Acordei com a cabeça mais leve do que fui dormir. Talvez não exatamente leve... mas funcional. Consegui separar o que era emocional do que era prático, e isso já me deu uma vantagem.
Tomei café sem pressa, respirei fundo e fui direto para o mercado.

Hoje, Igor chega com Lia. Noite movimentada pela frente — e nem falo do que ele traz nas malas, mas sim do que pode vir no olhar. Sinto que ele está diferente desde a última visita. Mais sério. Mais distante. Mas, por enquanto, foco no que posso controlar.

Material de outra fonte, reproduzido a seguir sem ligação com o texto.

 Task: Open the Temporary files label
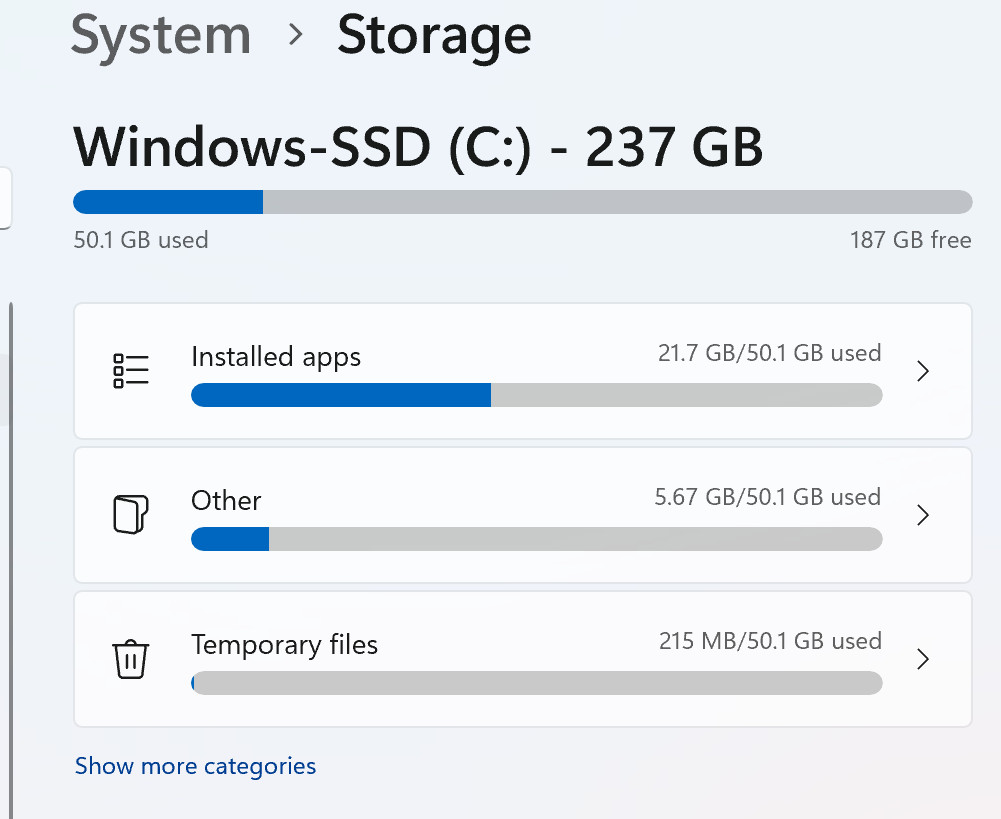coord(284,645)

Cheguei cedo, antes de todos. O silêncio do mercado vazio é algo que me conforta. Passei direto pro escritório, abri o computador, organizei planilhas, respondi e-mails... tudo no automático. Até que um deles me chamou a atenção.

Assunto: “Oportunidade comercial — galpão Caldas”.

Cliquei.

As fotos carregaram devagar, como se me provocassem. E logo de cara, meu coração bateu diferente. Um galpão grande, bem localizado, em uma das avenidas principais na entrada de Caldas. A estrutura... o espaço... aquele tipo de lugar que você olha e já vê vida dentro. Movimento. Gente comprando, mercadoria rodando, o cheiro de pão saindo de uma padaria no fundo, a possibilidade de um segundo açougue... Um sonho se materializando em pixels.

Fechei os olhos por um segundo. Se por foto eu já consegui imaginar mil e uma possibilidades... imagina vendo aquilo ao vivo?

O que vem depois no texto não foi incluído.